REQUIREMENT: Find each line below containing the word "legend" and copy it.

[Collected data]

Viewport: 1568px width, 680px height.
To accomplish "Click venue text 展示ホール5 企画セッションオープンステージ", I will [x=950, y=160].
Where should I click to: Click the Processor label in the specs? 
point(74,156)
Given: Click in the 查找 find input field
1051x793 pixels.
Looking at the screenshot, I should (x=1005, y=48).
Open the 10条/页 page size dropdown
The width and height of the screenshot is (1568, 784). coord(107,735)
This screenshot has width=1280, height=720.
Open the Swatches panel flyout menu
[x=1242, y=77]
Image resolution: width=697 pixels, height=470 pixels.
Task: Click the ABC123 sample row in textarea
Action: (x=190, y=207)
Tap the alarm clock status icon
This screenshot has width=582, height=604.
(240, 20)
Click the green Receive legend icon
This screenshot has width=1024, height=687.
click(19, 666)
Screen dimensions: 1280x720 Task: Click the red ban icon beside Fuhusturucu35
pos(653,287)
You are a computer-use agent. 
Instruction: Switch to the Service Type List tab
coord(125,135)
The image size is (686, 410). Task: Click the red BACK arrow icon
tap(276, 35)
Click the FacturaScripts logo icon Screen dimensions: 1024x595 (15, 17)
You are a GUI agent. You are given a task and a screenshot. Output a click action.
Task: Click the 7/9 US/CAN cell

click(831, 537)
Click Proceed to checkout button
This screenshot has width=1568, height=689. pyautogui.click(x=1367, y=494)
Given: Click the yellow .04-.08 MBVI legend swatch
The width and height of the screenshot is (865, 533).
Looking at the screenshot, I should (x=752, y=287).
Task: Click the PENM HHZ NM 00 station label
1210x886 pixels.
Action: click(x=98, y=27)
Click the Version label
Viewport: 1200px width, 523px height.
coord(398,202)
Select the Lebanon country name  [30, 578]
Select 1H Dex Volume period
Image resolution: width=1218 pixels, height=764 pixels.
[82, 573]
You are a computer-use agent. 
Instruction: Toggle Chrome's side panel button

RESPONSE TO THIS EXERCISE:
Click the green Receive legend icon
Given: Click the yellow .04-.08 MBVI legend swatch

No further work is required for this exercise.